OS Therapies Raises $7.53 Million in Warrant Exercise Inducement

OSTX
January 12, 2026

OS Therapies Inc. completed a warrant exercise inducement and exchange offer with nine accredited investors, raising $7.53 million in gross proceeds. The transaction was executed on January 10, 2026 and announced on January 12, 2026, giving the company a fresh capital buffer.

The proceeds extend OS Therapies’ cash runway into 2027, enabling the company to meet its regulatory milestones for OST‑HER2. The company plans to file a Biologics Licensing Application with the U.S. FDA by the end of January 2026 and submit Marketing Authorization Applications in the U.K. and EU shortly thereafter. The financing also supports the planned spin‑off of its animal‑health subsidiary, OS Animal Health, and general corporate purposes.
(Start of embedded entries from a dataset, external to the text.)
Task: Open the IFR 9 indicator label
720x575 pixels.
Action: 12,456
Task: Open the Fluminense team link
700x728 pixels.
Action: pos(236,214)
OS Therapies has been operating on a tight cash position, with a nine‑month burn of $10.5 million. The new capital reduces the immediate funding cliff and provides a buffer for the accelerated development schedule of OST‑HER2, which has recently reported positive Phase 2b data and holds Rare Pediatric Disease, Fast Track, and Orphan Drug designations.

The financing follows a series of prior capital raises, including a $6 million private placement in December 2024, a $7.1 million preferred round in January 2025, and a warrant exercise inducement in June 2025. The current inducement is the largest single warrant exercise to date and reflects continued confidence from long‑term investors.

CEO Paul Romness emphasized that the capital injection “addresses market concerns related to our cash position” and positions the company to announce biomarker data from the Phase 2b trial and to file for regulatory approval in the U.S., U.K., and EU. He also highlighted the upcoming spin‑off of OS Animal Health, which will allow shareholders to participate in a separate public company focused on canine osteosarcoma.

While market reaction data are not available, the financing is expected to reassure investors about the company’s liquidity and its ability to pursue its clinical and commercial strategy without additional debt or equity dilution.